==== Analizowany tekst ====

Ecstasy (12.2020) - członek założonej w 1983 roku grupy Whodini, będącej prekursorami new jack swingu. W ciągu swojej kariery grupa wydała 6 albumów, z czego 4 pokryły się platynami. Przyczyny śmierci nie zostały podane. Miał 56 lat.

Duke Bootee (01.2021) - jeden z hip-hopowych pionierów, który współtworzył i pojawił się w legendarnym "The Message" Grandmaster Flasha & The Furious Five. Powodem zgonu była niewydolność serca. Miał 69 lat.

6 Dogs (01.2021) - 21-letni raper z Atlanty, który popularność zdobył za sprawą SoundClouda, co dało mu kontrakt z Interscope. Zmagał się z poważną depresją, o której mówił publicznie. Popełnił samobójstwo.

Double K (02.2021) - członek kultowej kalifornijskiej ekipy People Under The Stairs, raper, producent i DJ. Przez 20 lat kariery dostarczał w szeregach PUTS masę słonecznych, pozytywnych wibracji w klasycznym trueschoolowym stylu. Zmarł we śnie w wieku 43 lat.

==== Dostarczone dane ====

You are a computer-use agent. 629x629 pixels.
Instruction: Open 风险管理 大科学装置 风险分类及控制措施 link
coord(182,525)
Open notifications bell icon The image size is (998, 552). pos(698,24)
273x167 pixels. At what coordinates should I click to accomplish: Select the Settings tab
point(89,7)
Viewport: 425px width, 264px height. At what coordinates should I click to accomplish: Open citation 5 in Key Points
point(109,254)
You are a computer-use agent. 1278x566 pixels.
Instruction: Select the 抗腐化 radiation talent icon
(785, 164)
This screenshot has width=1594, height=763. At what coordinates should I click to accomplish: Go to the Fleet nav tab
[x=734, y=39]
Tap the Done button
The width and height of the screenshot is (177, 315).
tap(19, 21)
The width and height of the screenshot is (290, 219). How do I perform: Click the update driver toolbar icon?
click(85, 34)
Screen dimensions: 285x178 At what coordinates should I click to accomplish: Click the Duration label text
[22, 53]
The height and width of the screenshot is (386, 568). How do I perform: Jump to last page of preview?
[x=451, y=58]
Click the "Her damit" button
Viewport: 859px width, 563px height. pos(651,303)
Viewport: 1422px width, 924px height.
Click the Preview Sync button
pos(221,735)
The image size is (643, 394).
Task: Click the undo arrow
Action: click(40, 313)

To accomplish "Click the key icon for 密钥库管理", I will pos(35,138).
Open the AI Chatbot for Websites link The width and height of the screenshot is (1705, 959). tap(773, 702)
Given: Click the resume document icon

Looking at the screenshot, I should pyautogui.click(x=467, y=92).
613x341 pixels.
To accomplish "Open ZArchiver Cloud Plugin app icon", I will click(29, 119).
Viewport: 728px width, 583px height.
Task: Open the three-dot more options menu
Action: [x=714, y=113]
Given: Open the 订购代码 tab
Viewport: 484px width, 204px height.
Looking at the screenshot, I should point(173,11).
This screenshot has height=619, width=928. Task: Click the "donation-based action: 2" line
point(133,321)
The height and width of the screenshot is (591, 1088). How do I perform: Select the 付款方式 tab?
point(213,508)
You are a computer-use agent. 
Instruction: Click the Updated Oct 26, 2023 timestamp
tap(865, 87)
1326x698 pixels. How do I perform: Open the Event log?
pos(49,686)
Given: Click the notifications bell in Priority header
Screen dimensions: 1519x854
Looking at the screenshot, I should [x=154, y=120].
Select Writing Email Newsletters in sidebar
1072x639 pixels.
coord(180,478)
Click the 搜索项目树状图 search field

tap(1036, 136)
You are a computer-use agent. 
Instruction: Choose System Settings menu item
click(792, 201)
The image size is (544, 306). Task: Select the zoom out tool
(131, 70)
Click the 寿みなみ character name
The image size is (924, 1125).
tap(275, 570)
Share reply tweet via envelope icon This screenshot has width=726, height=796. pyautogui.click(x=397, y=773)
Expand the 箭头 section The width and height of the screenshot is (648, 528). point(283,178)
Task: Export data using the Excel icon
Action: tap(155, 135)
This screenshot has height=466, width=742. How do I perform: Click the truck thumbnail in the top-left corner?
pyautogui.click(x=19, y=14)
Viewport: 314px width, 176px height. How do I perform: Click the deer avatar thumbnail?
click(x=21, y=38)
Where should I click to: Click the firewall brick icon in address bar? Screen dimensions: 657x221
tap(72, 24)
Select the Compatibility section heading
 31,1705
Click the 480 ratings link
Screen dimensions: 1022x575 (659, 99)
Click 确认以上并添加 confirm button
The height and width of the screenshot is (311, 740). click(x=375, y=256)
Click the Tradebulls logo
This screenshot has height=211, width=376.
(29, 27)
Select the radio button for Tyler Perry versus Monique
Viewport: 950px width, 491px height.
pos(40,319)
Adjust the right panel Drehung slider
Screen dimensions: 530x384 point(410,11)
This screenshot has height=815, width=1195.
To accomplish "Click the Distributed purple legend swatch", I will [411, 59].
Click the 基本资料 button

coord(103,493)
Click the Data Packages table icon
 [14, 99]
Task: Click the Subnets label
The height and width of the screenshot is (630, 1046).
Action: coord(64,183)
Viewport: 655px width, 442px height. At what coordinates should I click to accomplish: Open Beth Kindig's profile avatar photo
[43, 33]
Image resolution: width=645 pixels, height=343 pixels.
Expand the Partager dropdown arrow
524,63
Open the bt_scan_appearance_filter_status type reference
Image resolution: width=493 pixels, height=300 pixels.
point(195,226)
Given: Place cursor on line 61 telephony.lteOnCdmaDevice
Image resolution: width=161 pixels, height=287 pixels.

====

**Polecenia i zadania**
1/ Co według tekstu o zmarłych muzykach hip-hopowych było przyczyną śmierci Duke'a Bootee?
2/ Dopisz dalszy ciąg tekstu o zmarłych muzykach hip-hopowych, rozpoczynając od miejsca po jego ostatnim zdaniu.

**Odpowiedzi do zadań**
1/ Niewydolność serca.

2/
Prince Markie Dee (02.2021) - członek pionierskiej, nowojorskiej grupy The Fat Boys, która działała na przestrzeni lat 80. Znakiem rozpoznawczym zespołu był beatbox, a na swoim koncie miał 7 krążków, z czego 4 pokryte złotem. Zmarł przez niewydolność serca. Miał 52 lata.

DMX (04.2021) - jedna z największych gwiazd w historii rapu, ikona Nowego Jorku, niepodrabialny styl i wokal. Członek Ruff Ryders sprzedał 75 000 000 albumów na całym świecie (średnio 10 000 000 na płytę!), z czego 17 000 000 w samych Stanach, co sprawia, że jest do dziś w 5 najlepiej sprzedających się raperów w historii... A w okresie między 1998 a 1999 rokiem jego płyty pokryły się w USA, bagatela, 12-krotną Platyną! Powodem śmierci był atak serca spowodowany przedawkowaniem narkotyków. Po tygodniu podłączenia do aparatury podtrzymującej życie aktywność mózgu DMX-a nie wróciła do normy. Miał 50 lat.

Black Rob (04.2021) - były członek Bad Boy Records, nakładem którego wydał platynowy album "Life Story". Przyczyną śmierci była niewydolność nerek. O zgonie rapera poinformował jego wieloletni przyjaciel DJ Self, który przyznał, że Black Rob od paru lat zmagał się z poważnymi problemami zdrowotnymi oraz, że w ostatnim czasie również nie miał gdzie mieszkać. Miał 52 lata.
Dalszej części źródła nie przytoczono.